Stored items
____________________
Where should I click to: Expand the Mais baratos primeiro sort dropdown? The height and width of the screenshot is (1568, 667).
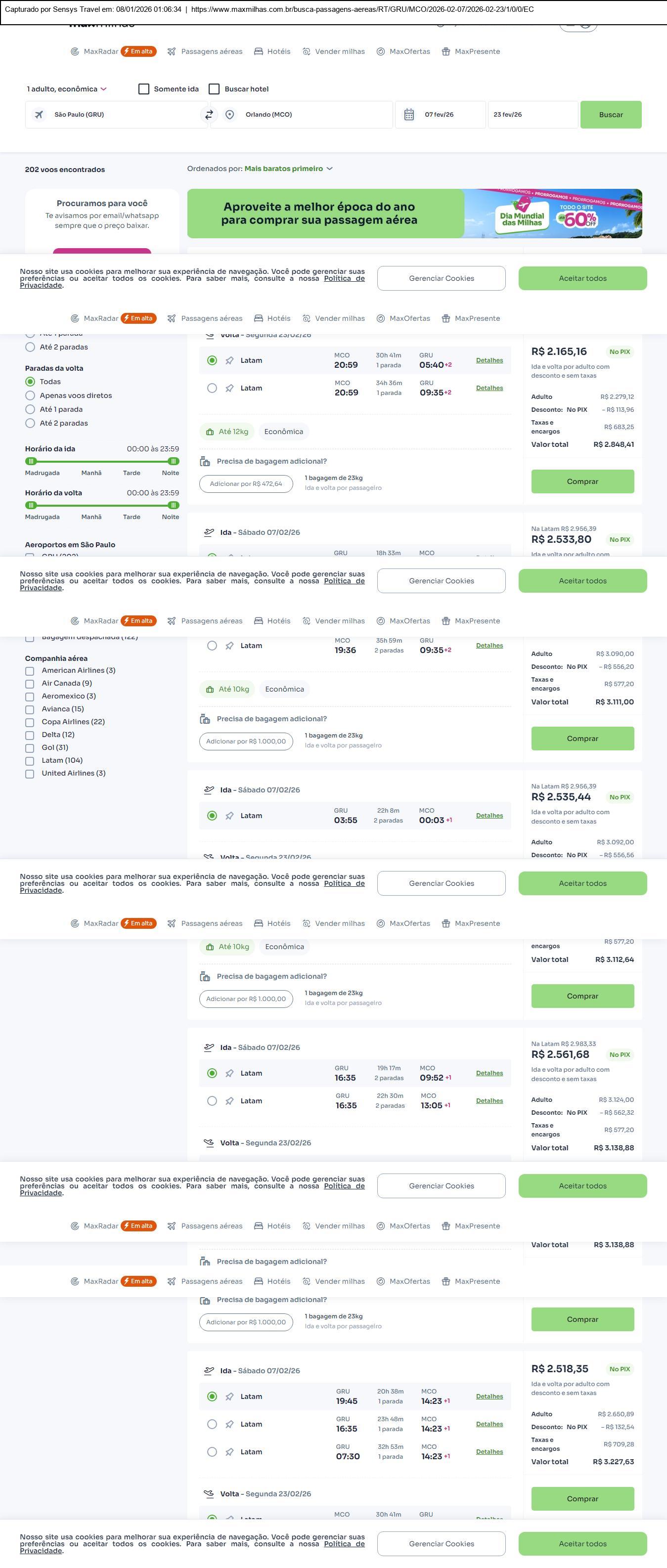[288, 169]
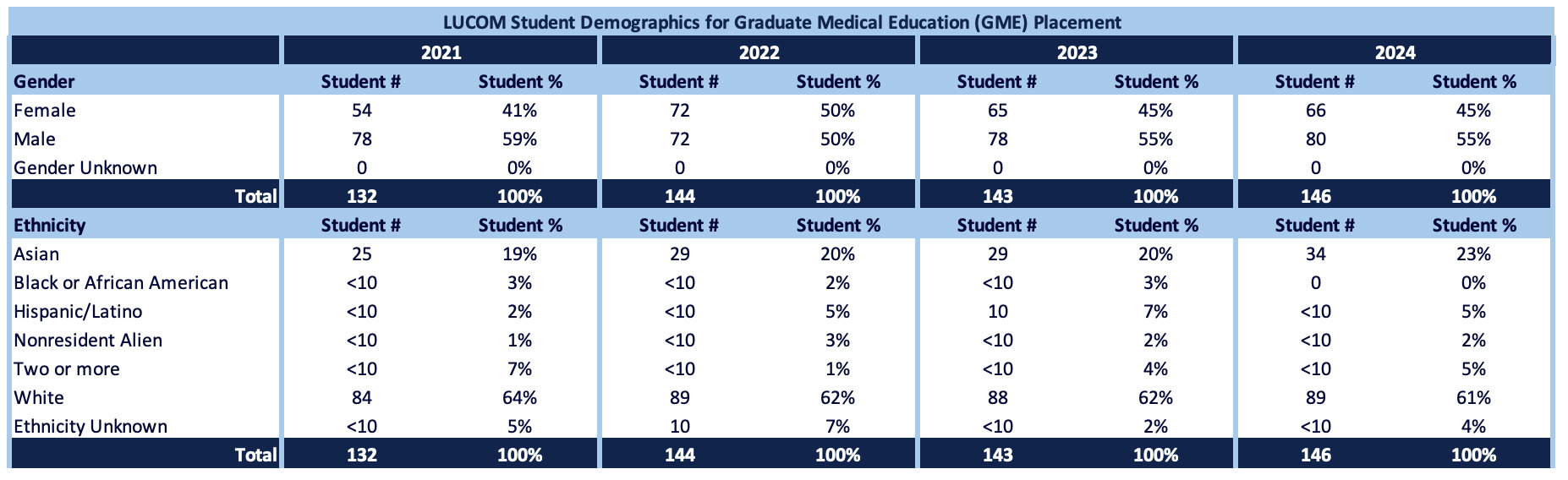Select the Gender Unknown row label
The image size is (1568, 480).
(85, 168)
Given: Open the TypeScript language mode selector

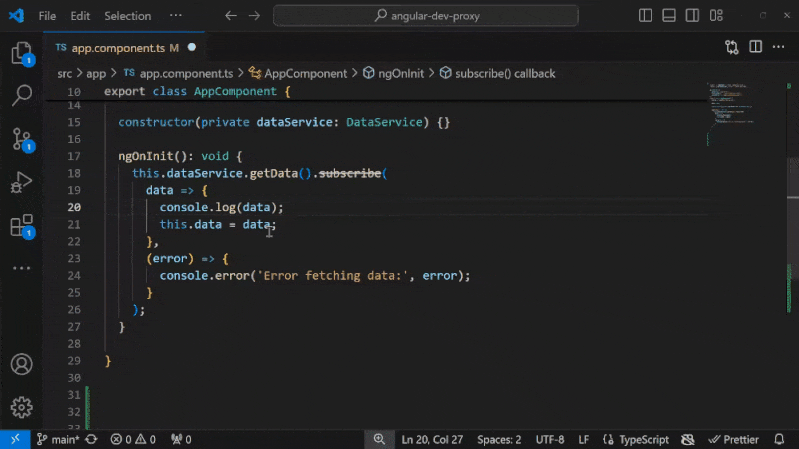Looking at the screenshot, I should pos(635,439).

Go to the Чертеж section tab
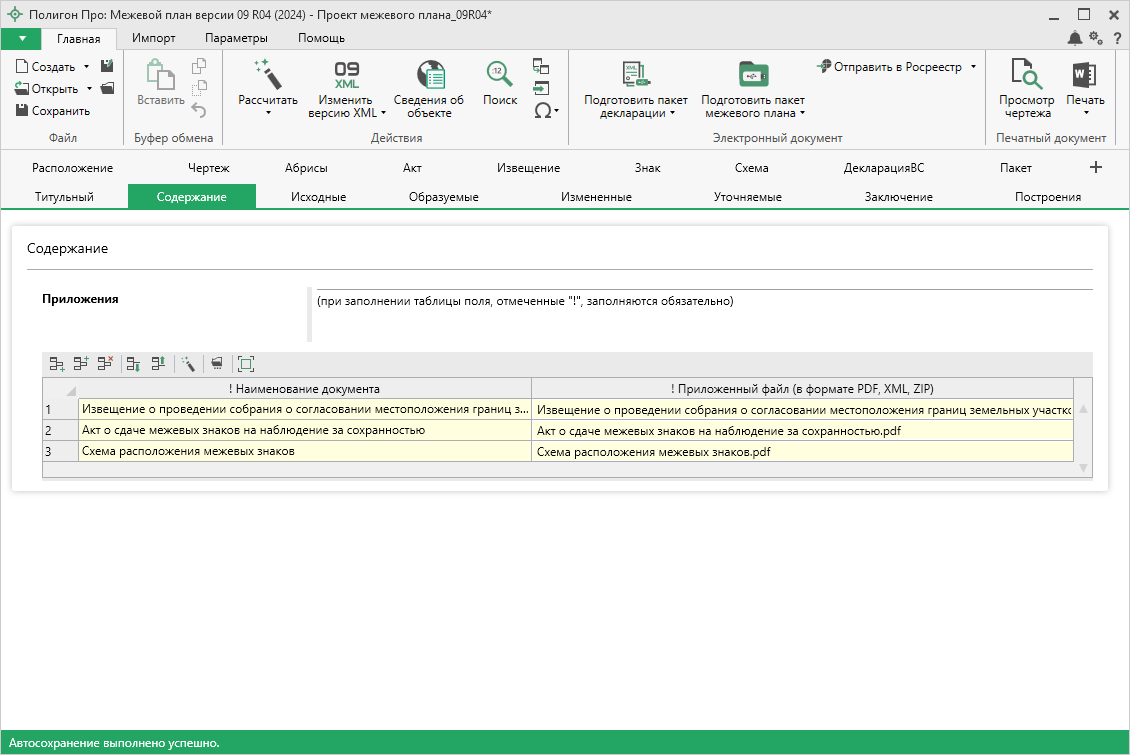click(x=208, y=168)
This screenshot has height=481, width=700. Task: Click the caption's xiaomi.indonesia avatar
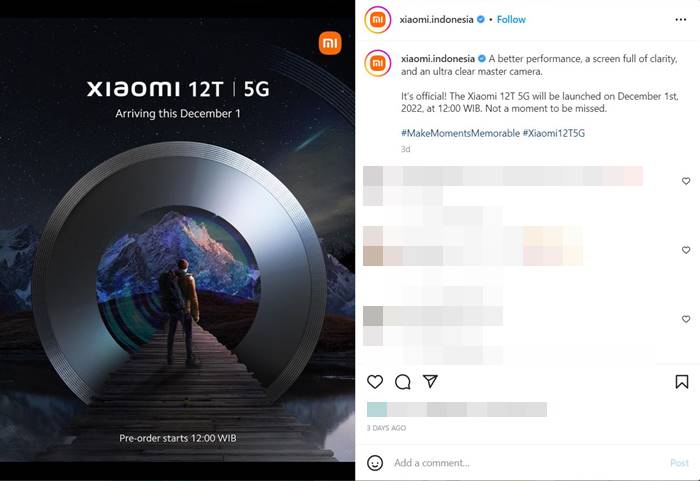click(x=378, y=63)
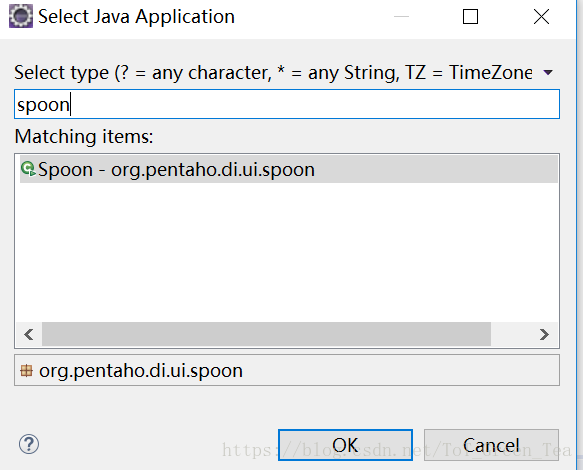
____________________
WORK INSTRUCTIONS: Final stretch of the data: repeat exactly each line from the one containing "This screenshot has" through the last, and omit all pictures.

EXERCISE RESULT:
This screenshot has height=481, width=700. Task: Click the caption's xiaomi.indonesia avatar
click(x=378, y=63)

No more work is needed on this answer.